(Beginning of EXCERPT TO READ)

Buildhaus adds all three by default. If your site does not have them, you are invisible in the cleanest part of the corpus.
Step 4: Be on the sites the AI already trusts
The models do not rank pages, they pattern-match for authority. If your business is mentioned on Wikipedia, the BBC, the Trinidad Express, a respected industry directory, or a high-trust local publication, you are far more likely to be cited.
For a small business that means three real moves. Get on the local press once. Get on the trade or category directory that everyone in your industry knows. Get a single guest piece on a publication a tier up from yours. Three citations on trusted sites does more for AI visibility than a hundred backlinks from blogs nobody reads.
Step 5: Own a clear, specific positioning sentence
AI search models love businesses that can be described in one sentence. "Trinidad's largest computer store, family-built since 2015." "A London law firm focused on creative industries clients." "Boutique gym in Bath, no contracts, programmed for over-40s."
The sentence has to be on your homepage, in your meta description, in your About page, in your social bios, and ideally in third-party listings. The model picks it up faster than you would think. Within six to eight weeks the answer the AI gives about your category starts including your sentence verbatim.
Step 6: Make your site machine-readable from the URL up
The model is a reader, not a renderer. It cares about clean HTML, real headings, real semantic structure, and accessible text. It does not care about your hero animation. It actively struggles with JavaScript-heavy single-page apps that lazy-load their content.
The fix is simple: static HTML pages, real h1 / h2 / h3 structure, meaningful alt text on images, and a sitemap. None of this is new advice. The new part is the cost of ignoring it. In 2026, ignoring it does not just hurt your Google rank, it deletes you from AI search entirely.
Step 7: Watch the citations, not just the ranks
Classic SEO tools track keyword positions. AEO needs different telemetry. Set up a weekly check where you query your top ten relevant questions in ChatGPT, Perplexity and Claude, and log which sources get cited. After a month you will see patterns: who the model trusts, what kind of pages it pulls from, where the citation opportunities cluster.
That log is more useful than a Search Console report for the next two years.

(End of EXCERPT TO READ)

WHAT TO DO » Reproduce the passage of the AI search visibility excerpt starting with "Step 7: Watch" and going on through "next two years.".

(Beginning of INFORMATION SHOWN)

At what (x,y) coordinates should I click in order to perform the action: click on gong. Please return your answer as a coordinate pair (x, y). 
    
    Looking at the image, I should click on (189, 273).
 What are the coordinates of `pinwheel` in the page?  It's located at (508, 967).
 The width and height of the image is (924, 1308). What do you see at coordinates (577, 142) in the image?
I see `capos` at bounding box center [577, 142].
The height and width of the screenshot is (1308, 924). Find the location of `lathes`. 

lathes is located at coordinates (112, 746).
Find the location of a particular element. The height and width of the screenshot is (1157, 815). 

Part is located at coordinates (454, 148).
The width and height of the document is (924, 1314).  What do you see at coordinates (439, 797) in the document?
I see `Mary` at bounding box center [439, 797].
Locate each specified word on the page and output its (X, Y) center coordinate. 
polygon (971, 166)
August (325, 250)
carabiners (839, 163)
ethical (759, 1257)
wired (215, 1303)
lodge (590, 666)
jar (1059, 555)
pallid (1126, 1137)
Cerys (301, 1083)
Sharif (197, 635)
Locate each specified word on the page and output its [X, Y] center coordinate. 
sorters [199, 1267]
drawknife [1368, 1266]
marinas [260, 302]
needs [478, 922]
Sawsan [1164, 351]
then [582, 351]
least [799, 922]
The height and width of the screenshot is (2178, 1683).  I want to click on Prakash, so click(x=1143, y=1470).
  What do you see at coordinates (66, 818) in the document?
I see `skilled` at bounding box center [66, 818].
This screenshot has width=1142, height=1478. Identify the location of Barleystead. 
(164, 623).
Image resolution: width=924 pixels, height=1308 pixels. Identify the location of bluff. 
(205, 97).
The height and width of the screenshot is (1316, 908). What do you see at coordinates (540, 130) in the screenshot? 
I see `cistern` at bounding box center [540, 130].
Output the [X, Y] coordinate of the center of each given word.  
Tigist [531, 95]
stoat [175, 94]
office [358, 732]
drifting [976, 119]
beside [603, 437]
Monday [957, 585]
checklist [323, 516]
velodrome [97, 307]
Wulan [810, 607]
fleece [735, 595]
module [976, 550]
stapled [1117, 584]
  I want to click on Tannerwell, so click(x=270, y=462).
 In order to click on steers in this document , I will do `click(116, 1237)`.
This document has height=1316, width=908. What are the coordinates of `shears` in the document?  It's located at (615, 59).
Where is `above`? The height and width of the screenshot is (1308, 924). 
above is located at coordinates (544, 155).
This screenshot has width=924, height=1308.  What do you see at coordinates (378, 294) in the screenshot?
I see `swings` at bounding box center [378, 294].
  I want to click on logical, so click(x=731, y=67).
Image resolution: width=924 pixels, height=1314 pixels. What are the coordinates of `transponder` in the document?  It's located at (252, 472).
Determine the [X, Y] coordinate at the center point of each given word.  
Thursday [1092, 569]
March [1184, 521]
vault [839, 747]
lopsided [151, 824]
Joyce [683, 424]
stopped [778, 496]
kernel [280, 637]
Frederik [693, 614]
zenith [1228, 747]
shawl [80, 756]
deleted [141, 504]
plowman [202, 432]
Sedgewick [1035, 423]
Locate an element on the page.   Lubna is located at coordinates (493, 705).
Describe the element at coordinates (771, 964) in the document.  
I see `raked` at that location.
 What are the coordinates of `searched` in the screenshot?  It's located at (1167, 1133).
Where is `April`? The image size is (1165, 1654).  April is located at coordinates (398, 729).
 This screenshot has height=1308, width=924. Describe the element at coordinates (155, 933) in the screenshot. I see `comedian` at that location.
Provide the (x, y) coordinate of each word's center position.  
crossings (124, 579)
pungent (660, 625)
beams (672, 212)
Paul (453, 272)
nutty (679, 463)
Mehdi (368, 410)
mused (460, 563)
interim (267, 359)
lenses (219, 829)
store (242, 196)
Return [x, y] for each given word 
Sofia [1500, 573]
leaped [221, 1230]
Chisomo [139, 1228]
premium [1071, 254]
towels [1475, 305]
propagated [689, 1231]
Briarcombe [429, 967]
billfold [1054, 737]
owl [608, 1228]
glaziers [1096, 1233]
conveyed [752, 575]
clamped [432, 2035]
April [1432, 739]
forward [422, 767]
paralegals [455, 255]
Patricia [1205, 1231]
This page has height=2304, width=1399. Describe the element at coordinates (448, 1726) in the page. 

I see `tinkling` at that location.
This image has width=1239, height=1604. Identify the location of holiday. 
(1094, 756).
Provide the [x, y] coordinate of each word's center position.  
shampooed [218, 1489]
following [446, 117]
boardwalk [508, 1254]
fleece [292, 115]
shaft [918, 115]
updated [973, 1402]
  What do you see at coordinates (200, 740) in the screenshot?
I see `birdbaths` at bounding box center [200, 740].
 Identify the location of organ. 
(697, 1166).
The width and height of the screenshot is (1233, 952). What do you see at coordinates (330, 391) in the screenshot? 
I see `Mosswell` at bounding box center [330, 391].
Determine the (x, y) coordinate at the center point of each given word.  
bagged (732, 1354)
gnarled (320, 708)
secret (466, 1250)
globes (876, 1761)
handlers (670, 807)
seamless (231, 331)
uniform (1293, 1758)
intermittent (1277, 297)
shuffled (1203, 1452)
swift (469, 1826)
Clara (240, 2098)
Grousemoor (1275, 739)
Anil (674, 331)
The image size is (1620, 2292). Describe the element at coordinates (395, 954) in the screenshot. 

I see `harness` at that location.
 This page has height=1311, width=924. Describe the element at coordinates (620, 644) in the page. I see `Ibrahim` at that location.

(End of INFORMATION SHOWN)

ANSWER TO THIS EXERCISE »
Step 7: Watch the citations, not just the ranks
Classic SEO tools track keyword positions. AEO needs different telemetry. Set up a weekly check where you query your top ten relevant questions in ChatGPT, Perplexity and Claude, and log which sources get cited. After a month you will see patterns: who the model trusts, what kind of pages it pulls from, where the citation opportunities cluster.
That log is more useful than a Search Console report for the next two years.